Given instruction: Rewrite the material from the start through the line containing "Action: coord(653,14)", substituting "panel" for every "menu" and changing nothing else. Leave the pictures out of your answer.

#### Information provided

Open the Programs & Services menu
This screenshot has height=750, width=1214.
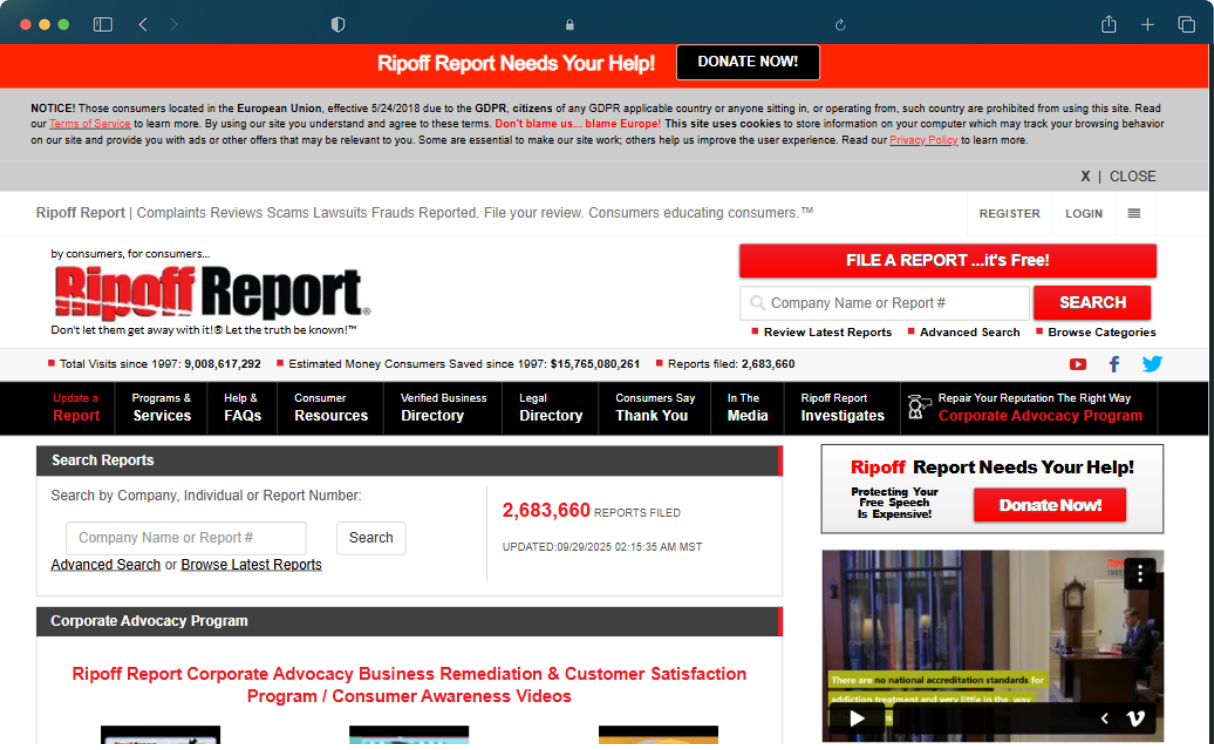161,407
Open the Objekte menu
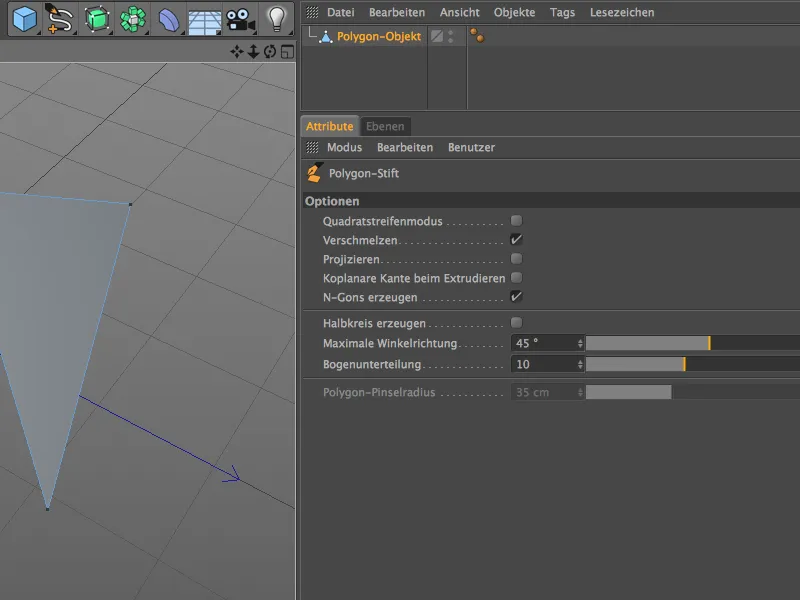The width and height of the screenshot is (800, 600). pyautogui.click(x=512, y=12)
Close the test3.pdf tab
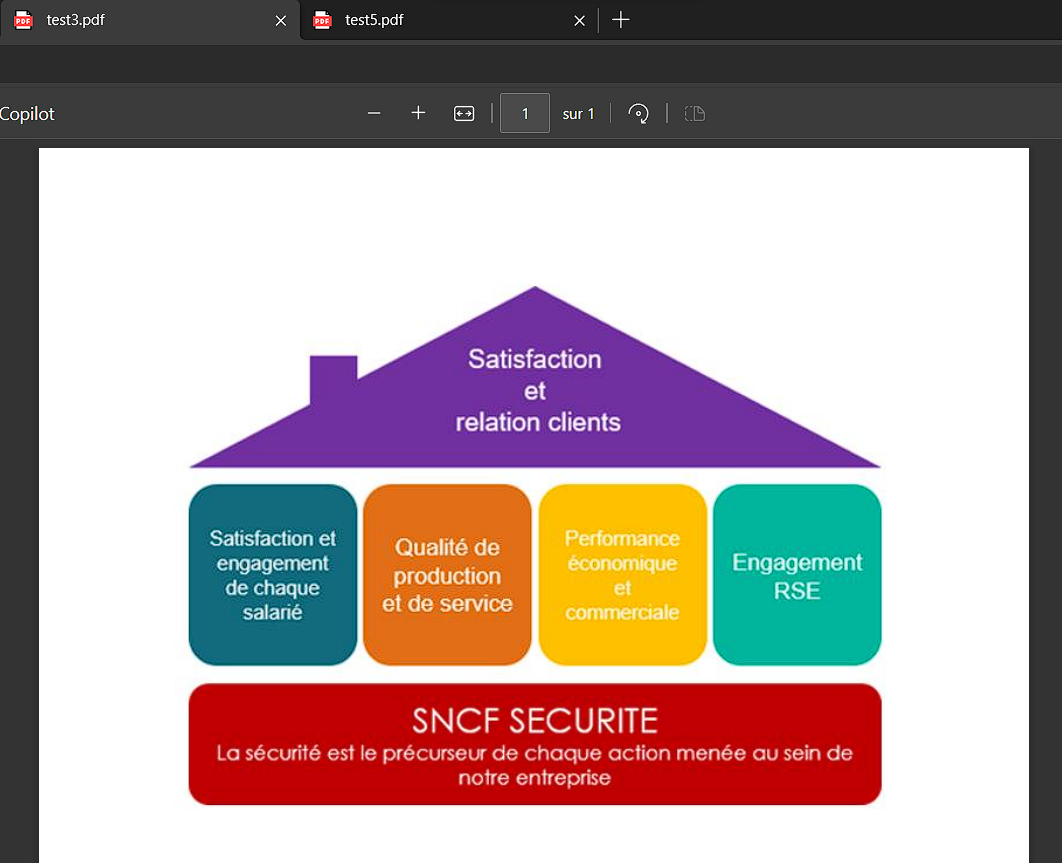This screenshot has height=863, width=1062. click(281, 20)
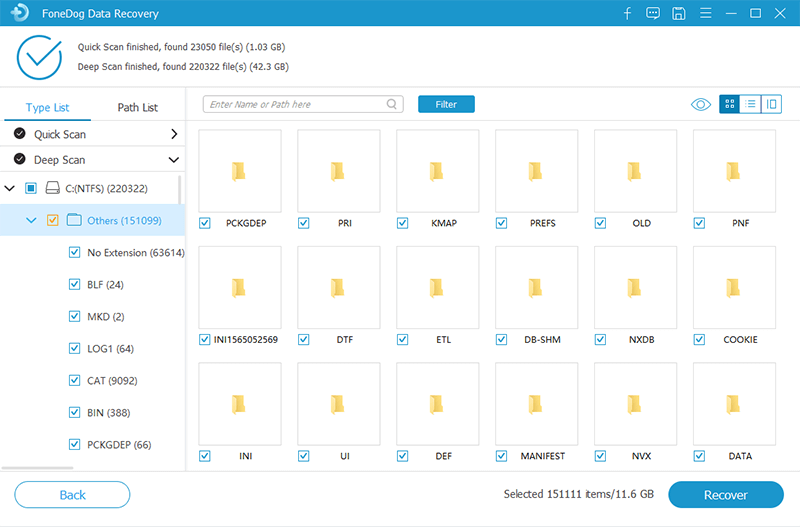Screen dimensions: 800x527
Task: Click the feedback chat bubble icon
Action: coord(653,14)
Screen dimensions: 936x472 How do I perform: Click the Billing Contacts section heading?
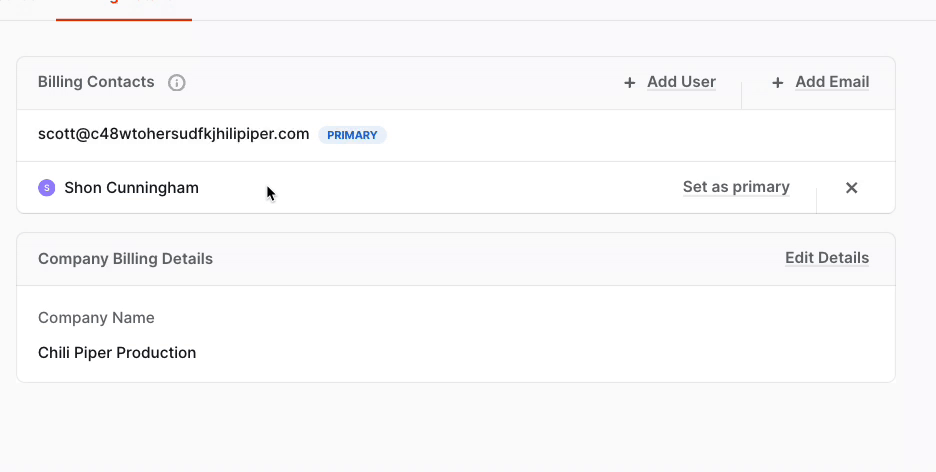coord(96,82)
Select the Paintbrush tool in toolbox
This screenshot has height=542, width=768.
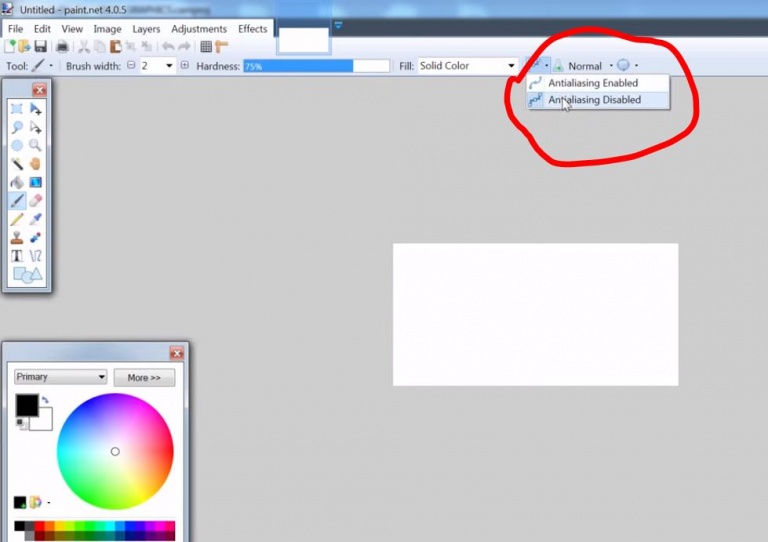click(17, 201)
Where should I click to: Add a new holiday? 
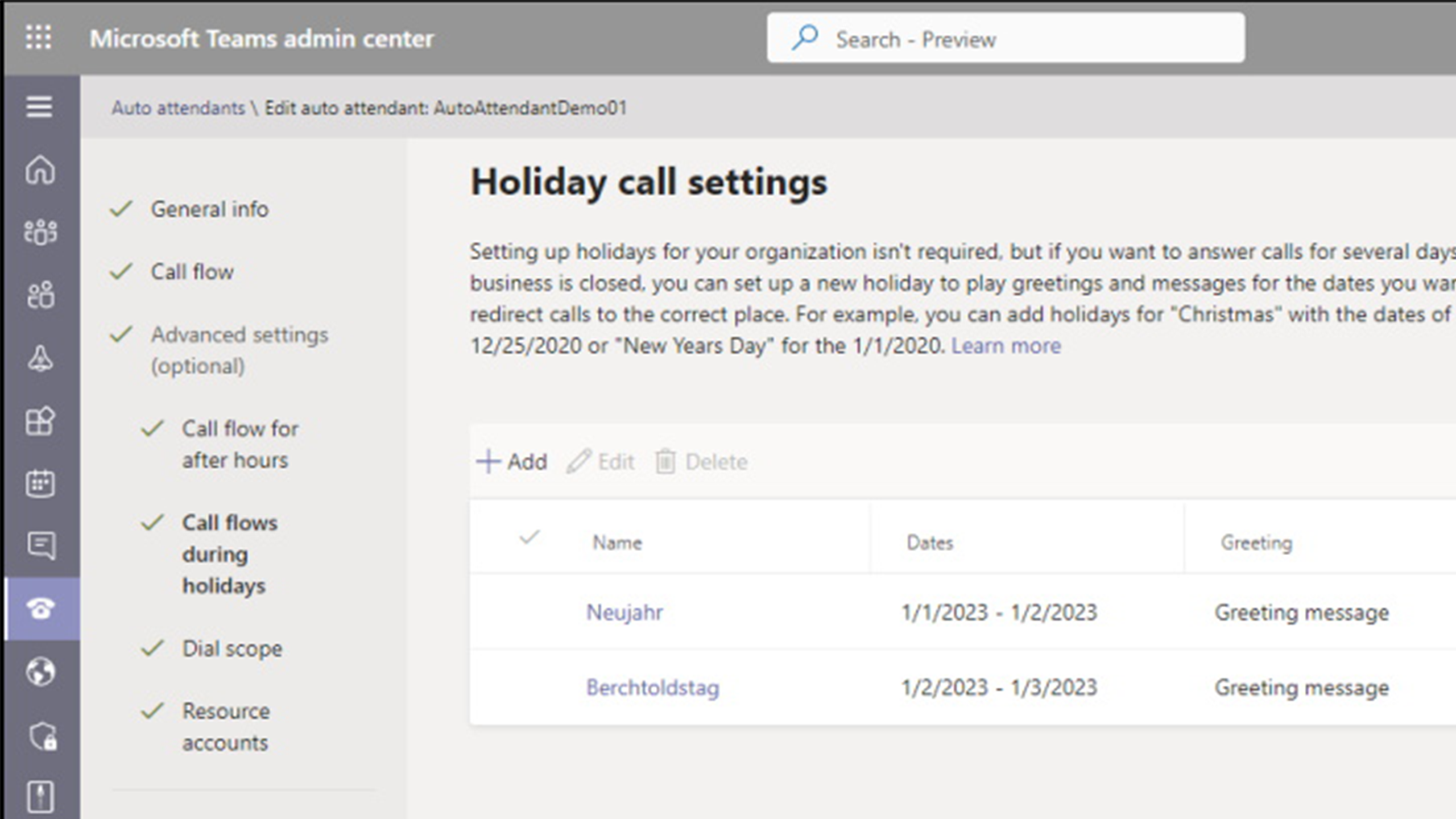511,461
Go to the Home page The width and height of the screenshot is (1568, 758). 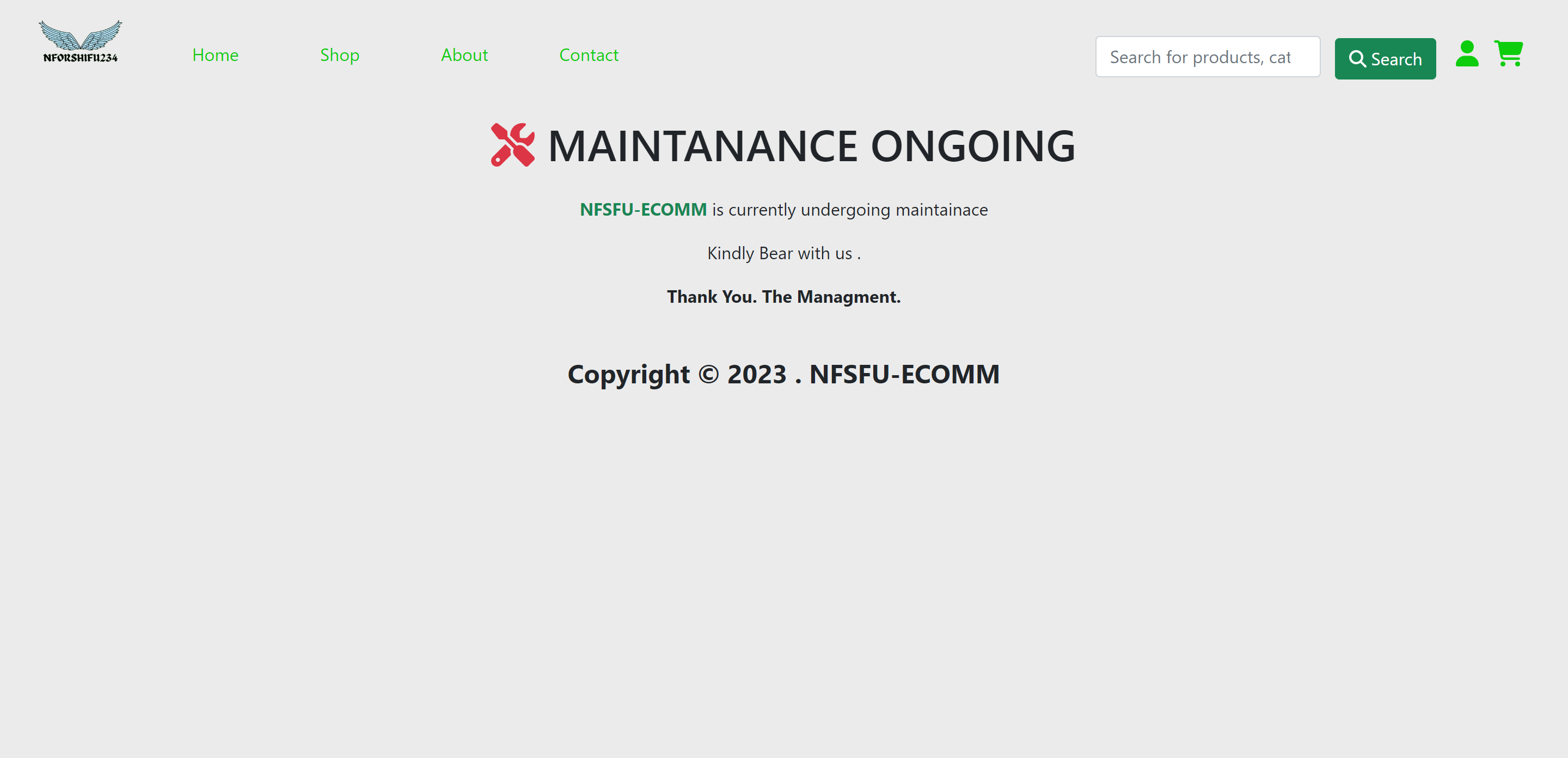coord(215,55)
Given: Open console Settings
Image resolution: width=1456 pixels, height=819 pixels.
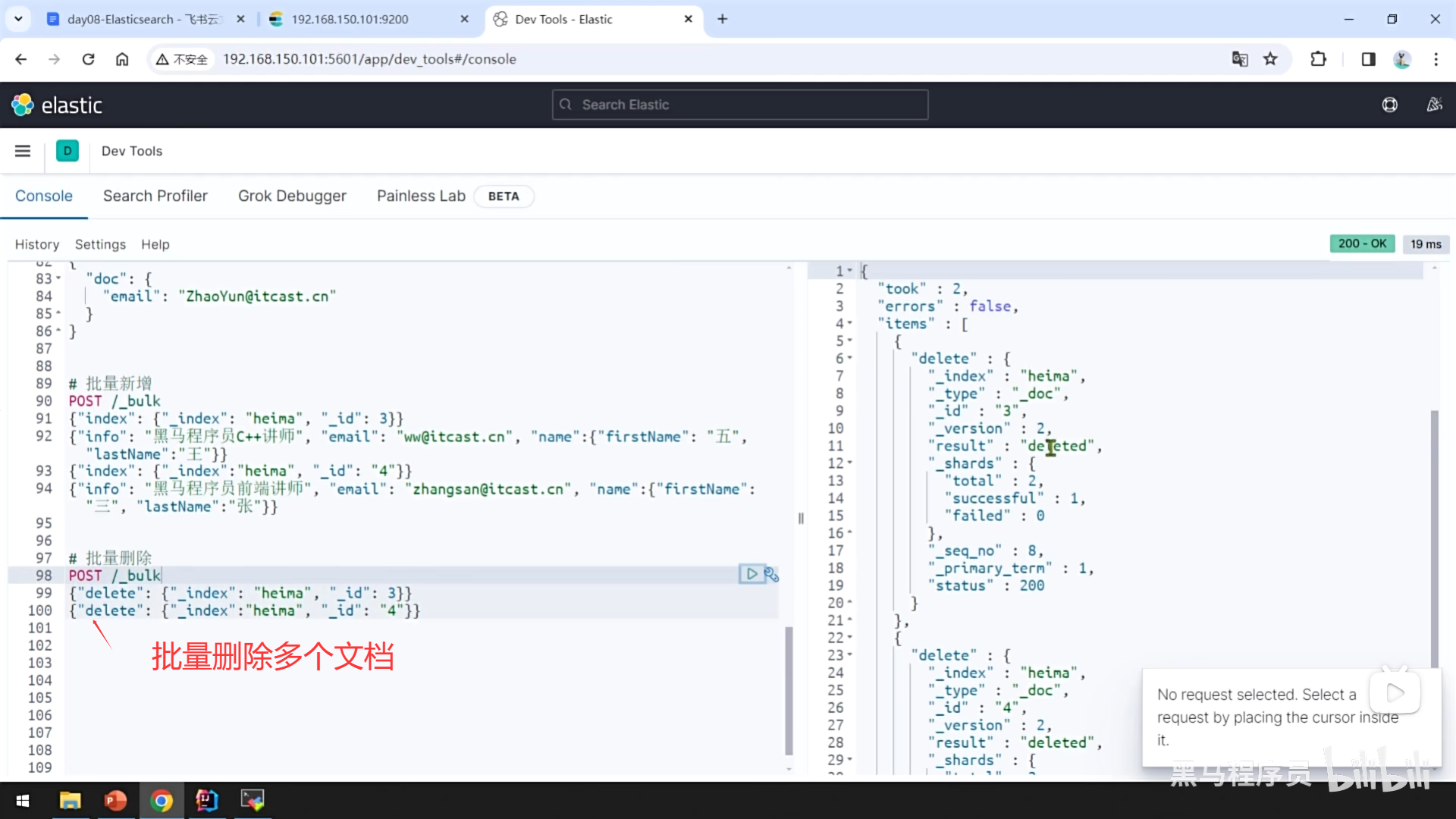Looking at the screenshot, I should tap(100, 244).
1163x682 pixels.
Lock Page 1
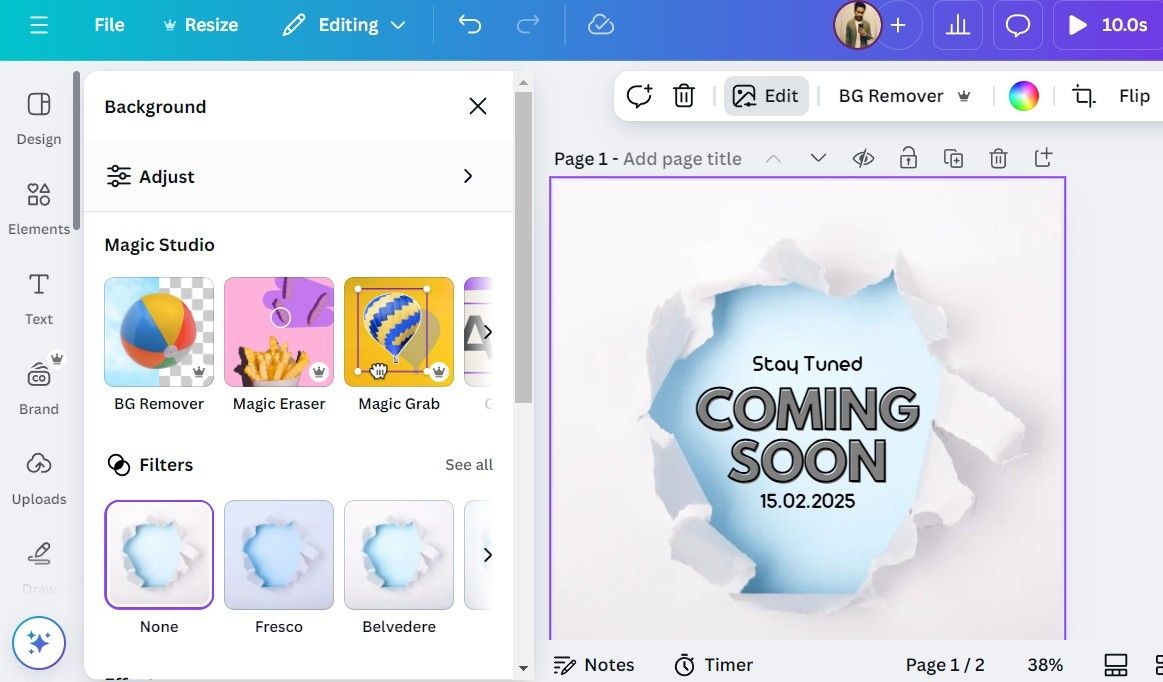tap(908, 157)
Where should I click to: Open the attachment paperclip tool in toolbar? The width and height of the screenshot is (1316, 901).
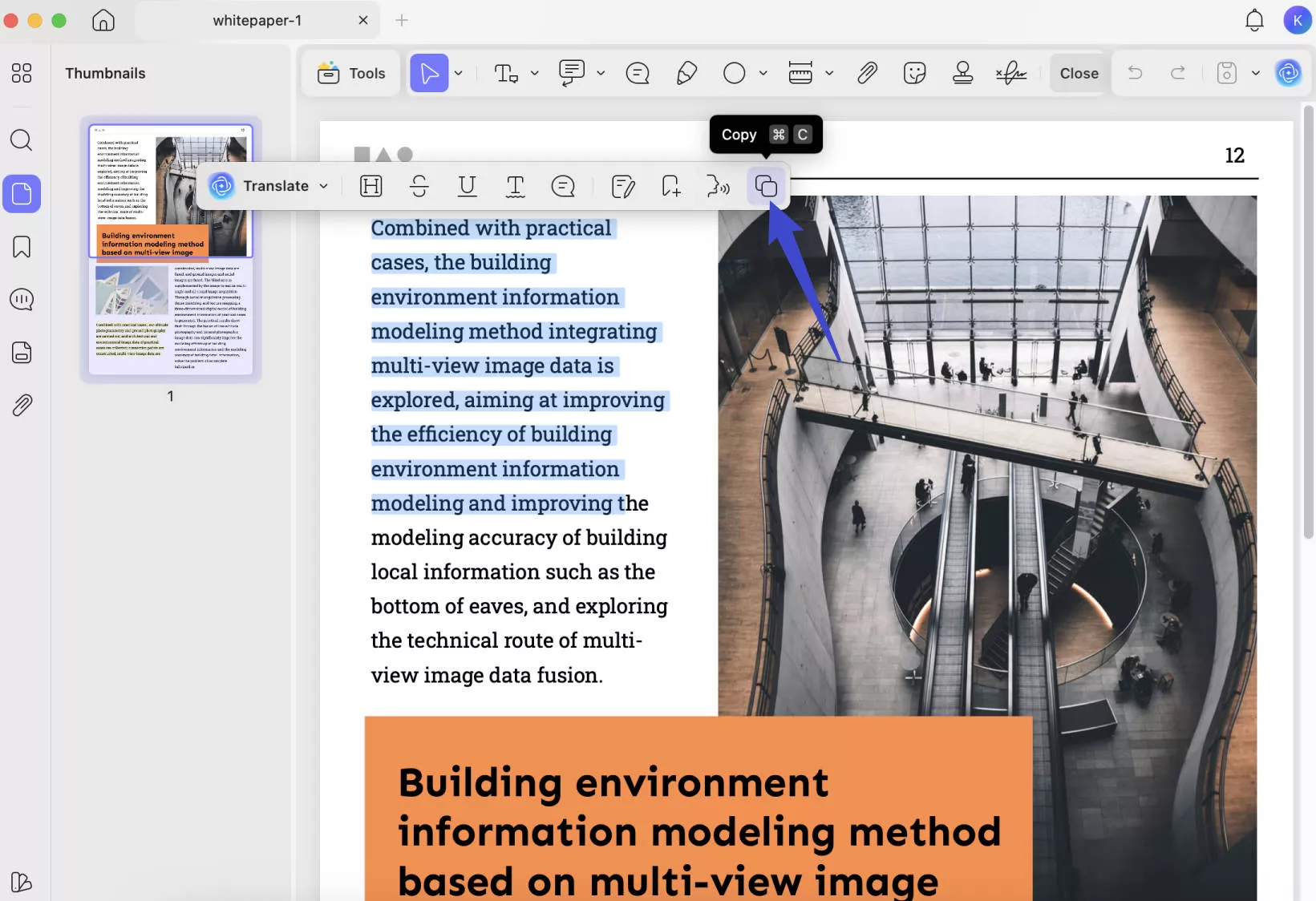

########

Response to this exercise:
Open the Programs & Services panel
This screenshot has height=750, width=1214.
161,407
Open the Objekte panel
The width and height of the screenshot is (800, 600). pyautogui.click(x=512, y=12)
Close the test3.pdf tab
This screenshot has height=863, width=1062. click(281, 20)
Screen dimensions: 800x527
Task: Click the feedback chat bubble icon
Action: coord(653,14)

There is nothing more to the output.